Pretty cool, yes? no? yes?


----------



## darsk20 (Jun 1, 2015)

Mine.


----------



## sideKahr (Oct 15, 2014)

I vote cool. I guess most of us here have made these stoves at one time or another. I've got a few, some work good, some not so much. I've found that the best fuel is "HEET". I buy it at the auto parts store.

They're fun to build.


----------



## AquaHull (Jun 10, 2012)

Have you tried Denatured Alcohol or Methanol ? It comes in quarts,gallons,5 and 55 gallons


----------



## SecretPrepper (Mar 25, 2014)

AquaHull said:


> Have you tried Denatured Alcohol or Methanol ? It comes in quarts,gallons,5 and 55 gallons


Wow, how big are the holes you poke in the 55 gallon can?:rofl3:


----------



## darsk20 (Jun 1, 2015)

AquaHull said:


> Have you tried Denatured Alcohol or Methanol ? It comes in quarts,gallons,5 and 55 gallons


I used the denatured alcohol in mine above. Planning on picking some more up because I have another backpack stove that can use it.


----------



## Tennessee (Feb 1, 2014)

I didn't build mine but it works well with my Solo Stove. I only have keep enough fuel (golden grain) in my INCH bag for a few burns in case I need a quick fire or cannot get dry wood. I normally will use wood in my Solo Stove. Carrying alcohol just for fuel is too heavy.


----------



## darsk20 (Jun 1, 2015)

I like having options.


----------



## Slippy (Nov 14, 2013)

Rob Roy said:


> Pretty cool, yes? no? yes?


Hey Rob!

Good to see you again. Send me a link to your website, I somehow deleted it.

Thanks

Slip


----------



## Jakthesoldier (Feb 1, 2015)

We discussed a whole challenge thread a while ago on making these.


----------



## darsk20 (Jun 1, 2015)

Jakthesoldier said:


> We discussed a whole challenge thread a while ago on making these.
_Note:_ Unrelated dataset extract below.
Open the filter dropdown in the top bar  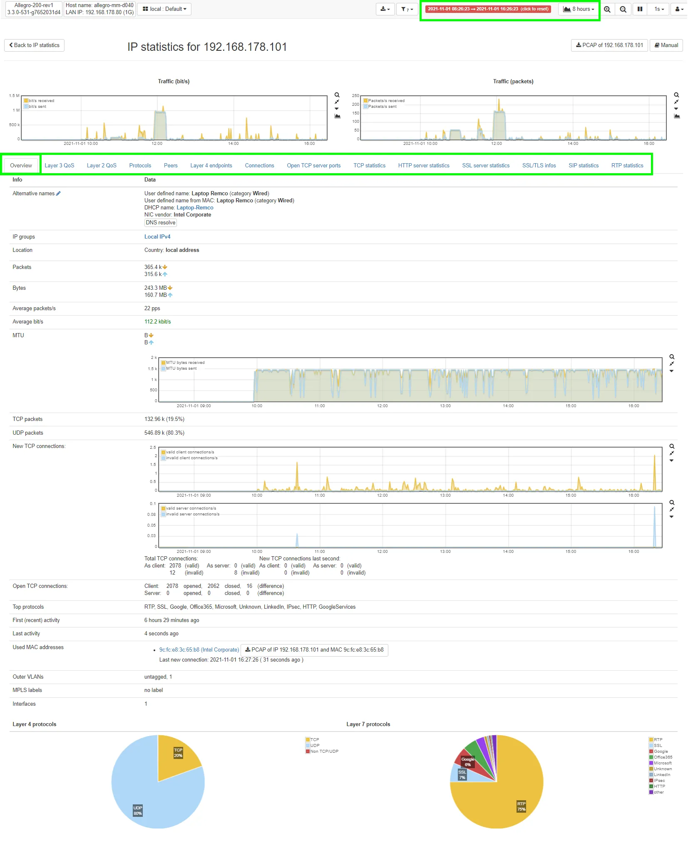407,9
Like the thought. Looked at a few on you tube that were pretty cool.


----------



## Jakthesoldier (Feb 1, 2015)

Just search "prepper challenge" There were a few.


----------



## Rob Roy (Nov 6, 2013)

Slippy said:


> Hey Rob!
> 
> Good to see you again. Send me a link to your website, I somehow deleted it.
> 
> ...


Thanks man. Sorry I disappeared as quick as I returned. I'm gonna' try to migrate back as time allows.

the site is Black River Outpost

or Black River Outpost - Prepper Supplies, Survival Gear and more...
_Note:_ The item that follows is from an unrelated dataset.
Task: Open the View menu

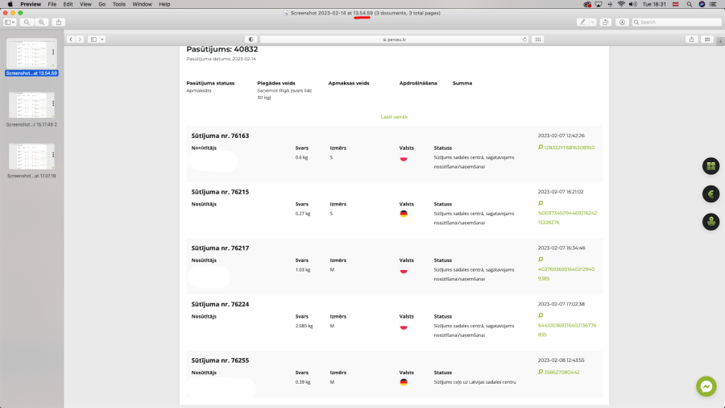Action: pyautogui.click(x=85, y=4)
Also, a buddy and I have started our own Youtube channel just for fun. I could use any feedback any of you have. We are starting with the basics to build a base, then we plan to get into more fun things. Always open to ideas though and can use any views you all can spare. The can video above was one of ours.

Here's our most recent:






We have a pretty cool one shot that I just have to edit. It should go up this week. I'll drop it here if you guys won't mind.
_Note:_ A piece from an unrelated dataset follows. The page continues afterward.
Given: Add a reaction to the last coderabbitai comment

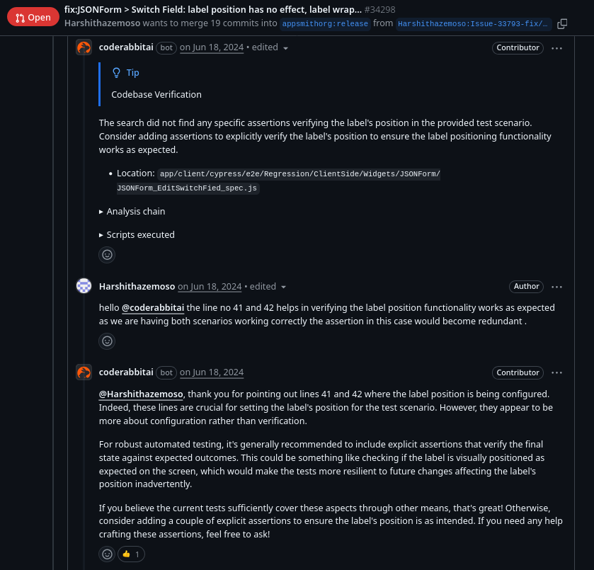Looking at the screenshot, I should 107,554.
Thanks again for the warm welcome Slip


----------



## Moonshinedave (Mar 28, 2013)

Pretty cool, yes


----------



## Deebo (Oct 27, 2012)

Rob Roy, I thought you always wore a kilt??
Look to see the man behind the mask.
Anybody that hasnt ordered from his AWESOME company, you should. 
Check his site, I bet there's something you need. Plus, I think his order packers can't count well, I always find an extra water or survival bar packed into my order....


----------



## Rob Roy (Nov 6, 2013)

Deebo said:


> Rob Roy, I thought you always wore a kilt??


Haha, sorry to disappoint.



Deebo said:


> Anybody that hasnt ordered from his AWESOME company, you should.


I couldn't agree more :joyous:

But seriously, thanks for the kind words (except for the point where you pointed out our math deficiency. you know, 4 out of 3 people struggle with math.)


----------